Reading recommendation: The Architecture of Happiness
In the last chapter of his book, when discussing the possibility of evolving tastes, de Botton writes, “It is books, poems and paintings which often give us the confidence to take seriously feelings in ourselves that we might otherwise never have thought to acknowledge.” Certainly this is the achievement of de Botton’s book, to reveal what we may have known but failed to appreciate. His prose is as beautiful as the architectural traits he aims to illuminate. Written for the lay person, this illustrated essay about the power of architecture to inform, cradle, and inspire our true and best selves and thus enable happiness is a delight for the architect as well. It’s as if after years of our professional moaning about the need to educate the public in the language of architecture, someone finally has taken the first auspicious step.
De Botton addresses why architecture is worthy of our attention in the first place. He writes, “Belief in the significance of architecture is premised on the notion that we are, for better or for worse, different people in different places -- and on the conviction that it is architecture’s task to render vivid to us who we might ideally be.” What, then, is the relationship between an authentic architectural rendition and a beautiful one, you might ask? De Botton explores the answer with an overview of architectural stylistic claims to beauty.
He points out that in Western culture there was a consensus for a period of time that Classicism as originated by the Greeks and refined by the Romans was the ultimate authority on beauty, and happily there were rules to follow to attain it. Then in the eighteenth century a few pesky souls decided Gothic was the way to go, and there have been a cacophony of styles battling for attention ever since. In the middle of the twentieth century Modernists got up on their high horse and claimed to be above the fray, that their designs were the products of a new technological era driven by function and performance alone. De Botton pulls the rug out from under that spin, saying, “Despite their claims to a purely scientific and reasoned approach, the relationship of Modernist architects to their work remained at base a romantic one: they looked to architecture to support a way of life that appealed to them. Their domestic buildings were conceived as stage sets for actors in an idealized drama about contemporary existence.”
De Botton reframes the quest for architectural beauty this way: “To describe a building as beautiful…suggests more than a mere aesthetic fondness; it implies an attraction to the particular way of life this structure is promoting through its roof, door handles, window frames, staircase and furnishings. A feeling of beauty is a sign that we have come upon a material articulation of certain of our ideas of a good life.”
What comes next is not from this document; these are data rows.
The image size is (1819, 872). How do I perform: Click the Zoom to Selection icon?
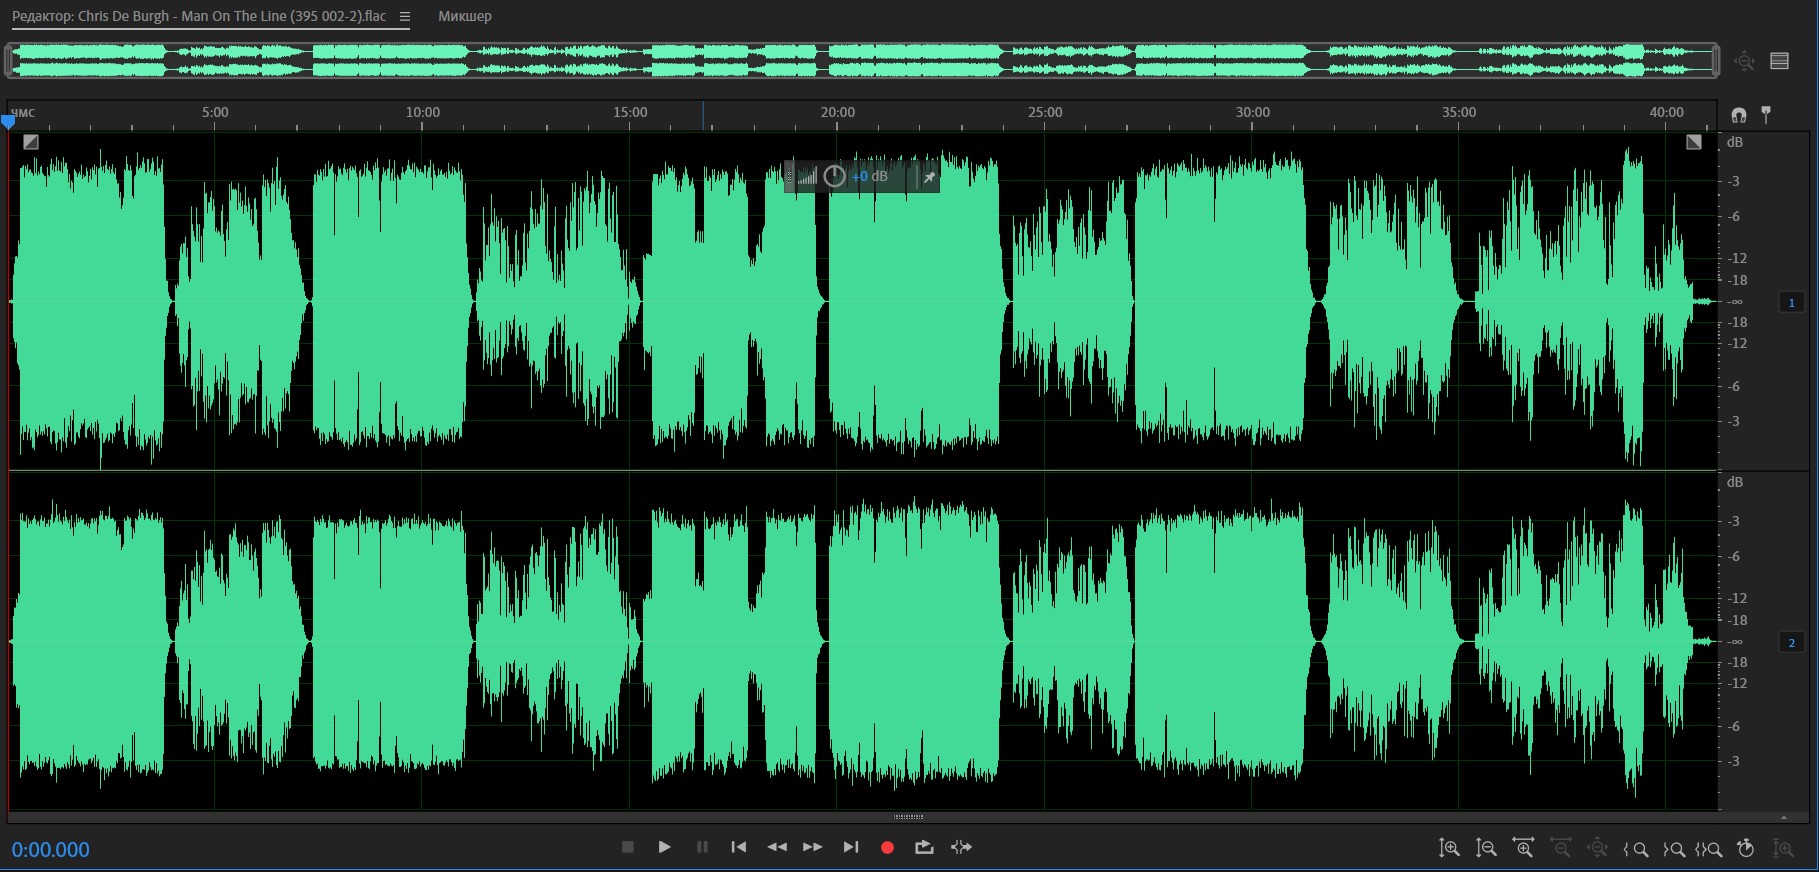1708,849
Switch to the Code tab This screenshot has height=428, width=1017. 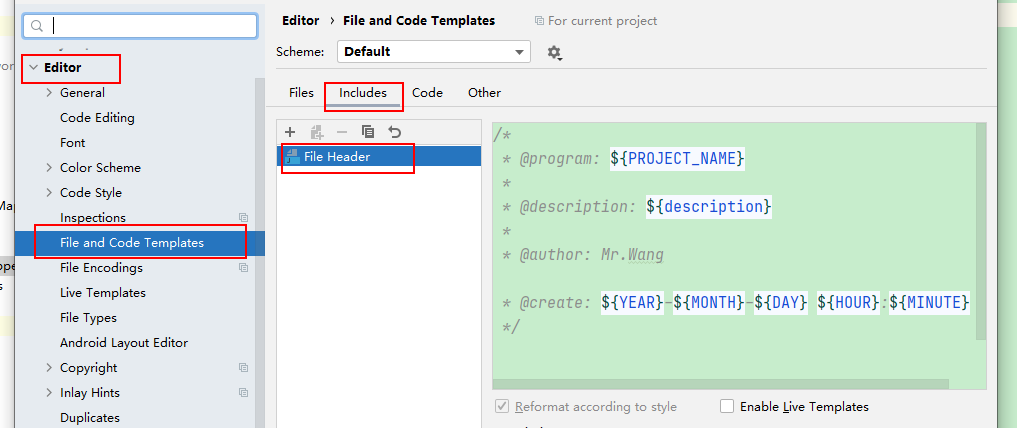427,93
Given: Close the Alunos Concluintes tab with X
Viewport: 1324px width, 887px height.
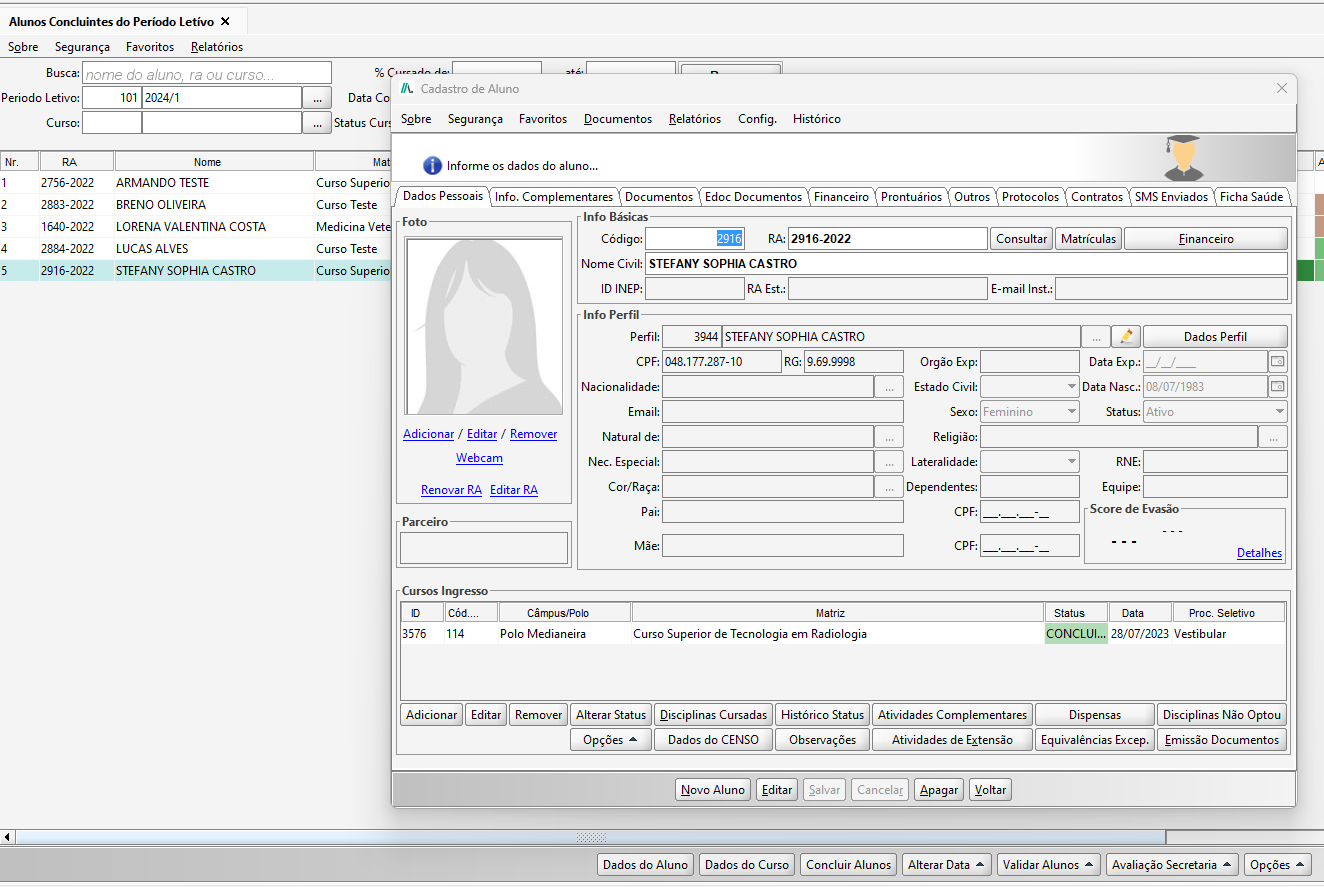Looking at the screenshot, I should pyautogui.click(x=225, y=21).
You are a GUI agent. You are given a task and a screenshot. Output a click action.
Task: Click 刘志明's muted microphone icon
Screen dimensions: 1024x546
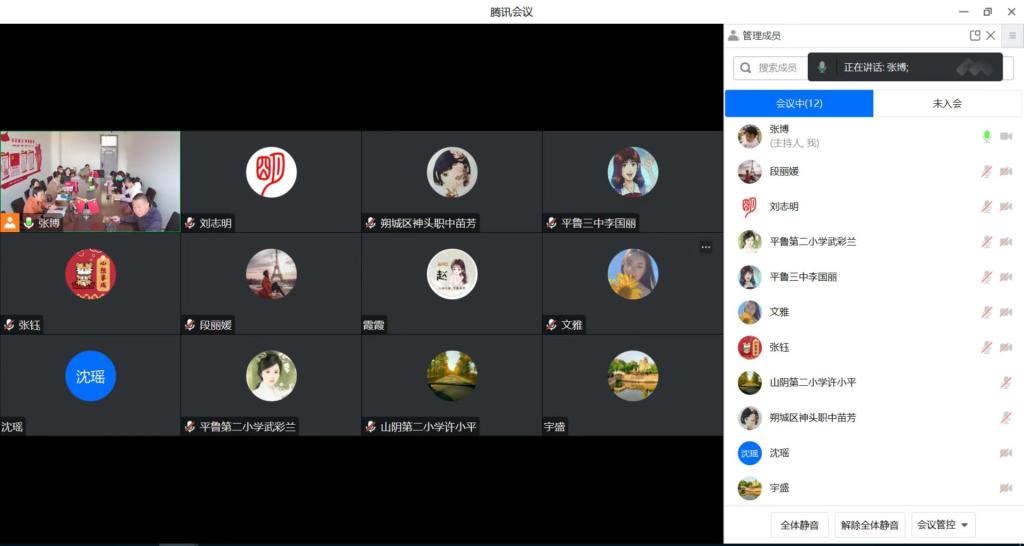pyautogui.click(x=986, y=207)
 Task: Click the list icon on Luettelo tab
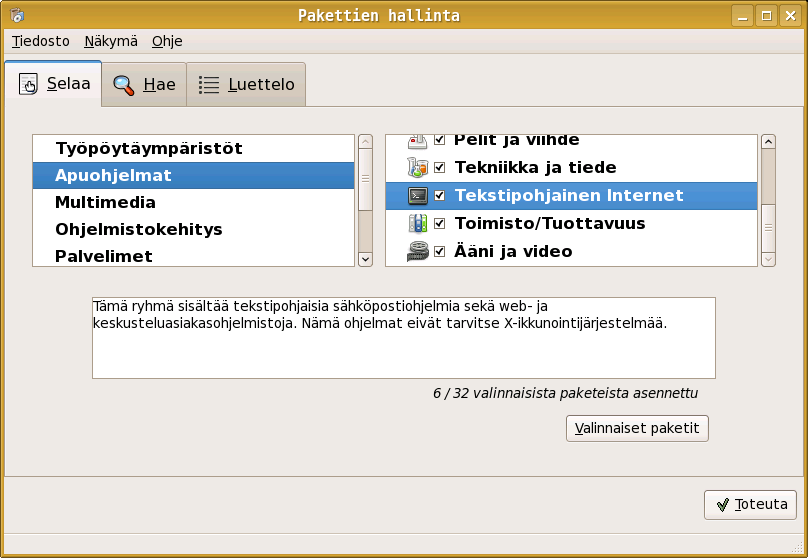coord(209,85)

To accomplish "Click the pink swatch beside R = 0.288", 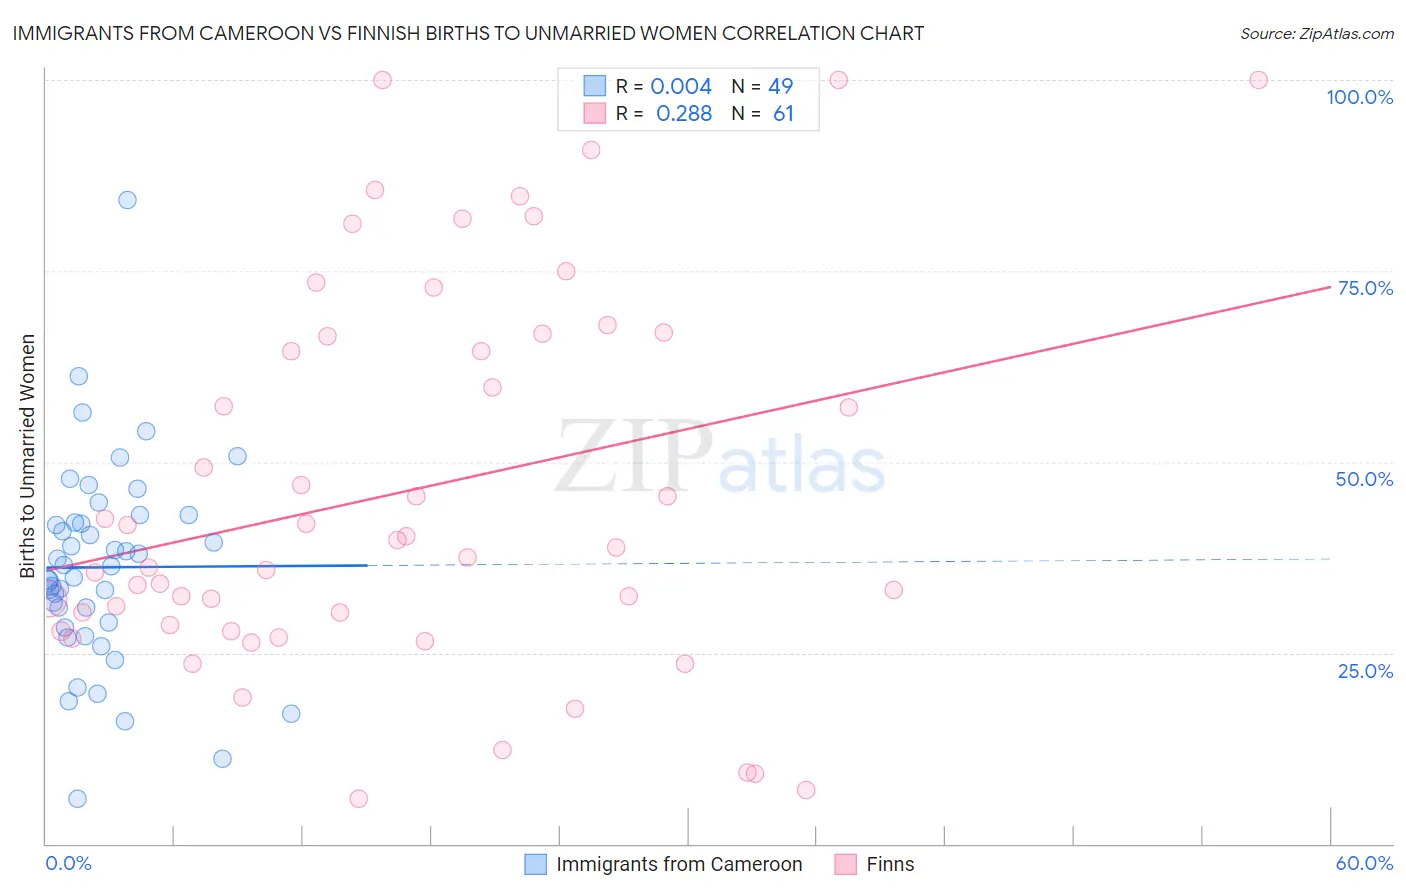I will point(595,113).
To understand what that “material articulation” is saying, de Botton walks the reader through a primer on the language of visual communication. He notes our tendency to anthropomorphize what we see, to associate emotion with form, and to recognize metaphorical and historical reference. He observes, “It is natural for us to be as discriminating about the meanings of the objects we live among as we are about the faces of the people we spend time with.”
De Botton addresses what we hope to gain from our buildings. Beyond merely sheltering us, we ask that our buildings reflect our nature to ourselves and to the world while providing emotional balance, respite, and encouragement. He puts it this way: “...at its most genuine, the architectural impulse seems connected to a longing for communication and commemoration, longing to declare ourselves to the world through a register other than words, through the language of objects, color and bricks: an ambition to let others know who we are – and, in the process to remind ourselves.”
The author goes on to describe the virtues we look for in our buildings and how they might be expressed. He expounds on the benefits of order, balance, elegance, coherence and self-knowledge as demonstrated in the built form. He understands that the architectural challenge is to consciously communicate the virtues that we unconsciously appreciate in the buildings we admire. He explains, “With virtues better defined and more readily integrated into architectural discussions, we would stand a fairer chance of systematically understanding and re-creating the environments we intuitively love.”
Ultimately de Botton’s message is that we each have our own, evolving vision or architectural beauty just as we have our own evolving vision of ourselves that is shaped by individual and cultural experience. He argues that it is within our capability to understand what makes for beautiful architecture that fosters a sense of happiness, and it is our duty to implement that understanding. He concludes, “We owe it to the fields that our houses will not be the inferior of the virgin land they have replaced.”